[Saved entries]

··········

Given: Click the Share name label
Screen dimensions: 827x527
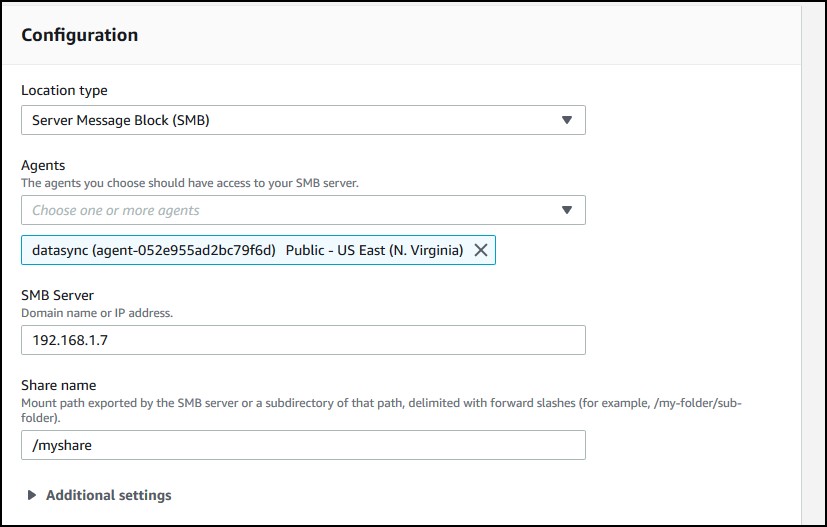Looking at the screenshot, I should click(x=59, y=386).
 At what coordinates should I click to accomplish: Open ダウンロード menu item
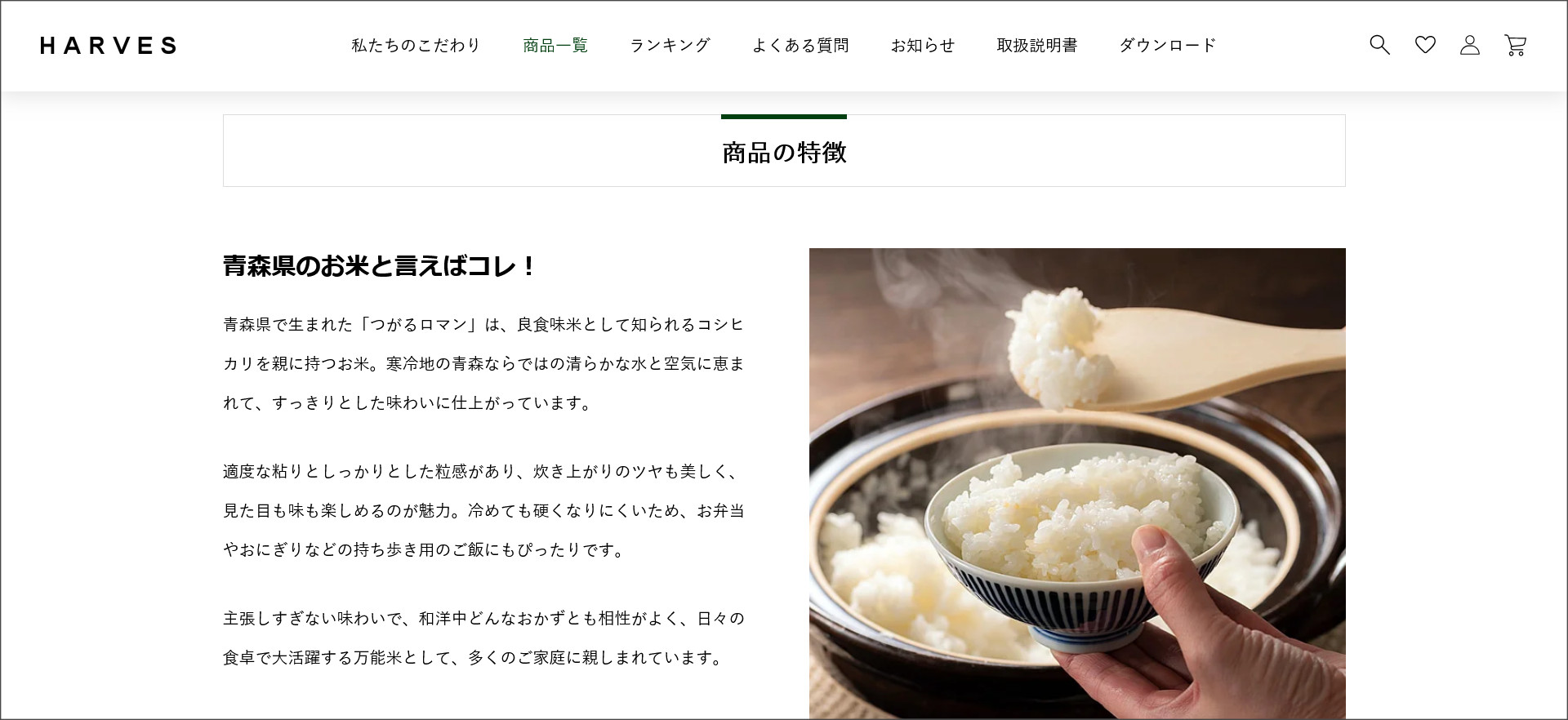(x=1168, y=46)
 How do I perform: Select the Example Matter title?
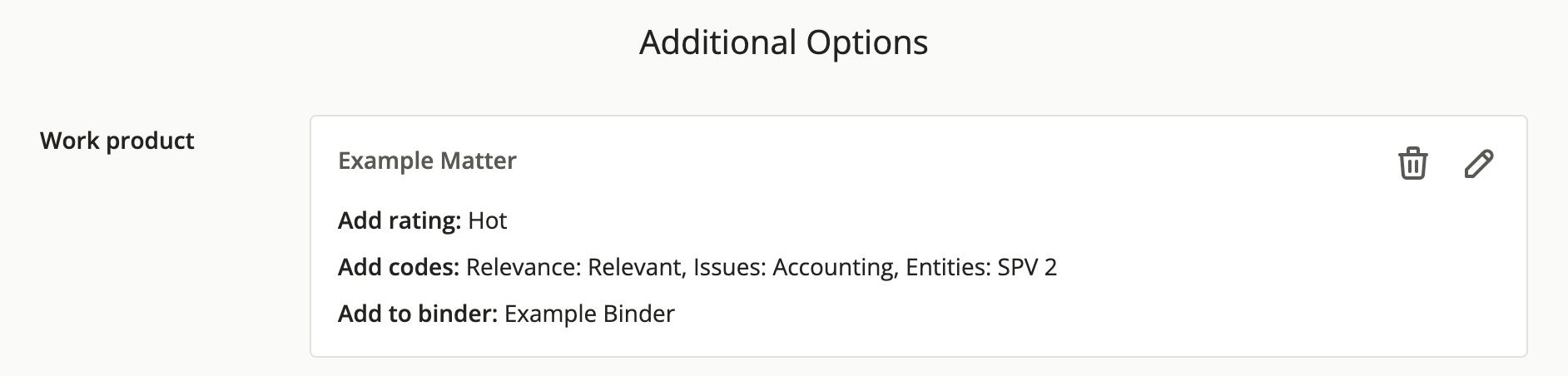pos(427,161)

··········

For this exercise, please reproduce the records above exactly and drop the images.

Given: Click the Share name label
Screen dimensions: 827x527
Looking at the screenshot, I should click(x=59, y=386).
 At what coordinates should I click to accomplish: Open ダウンロード menu item
(x=1168, y=46)
 How do I perform: Select the Example Matter title?
pos(427,161)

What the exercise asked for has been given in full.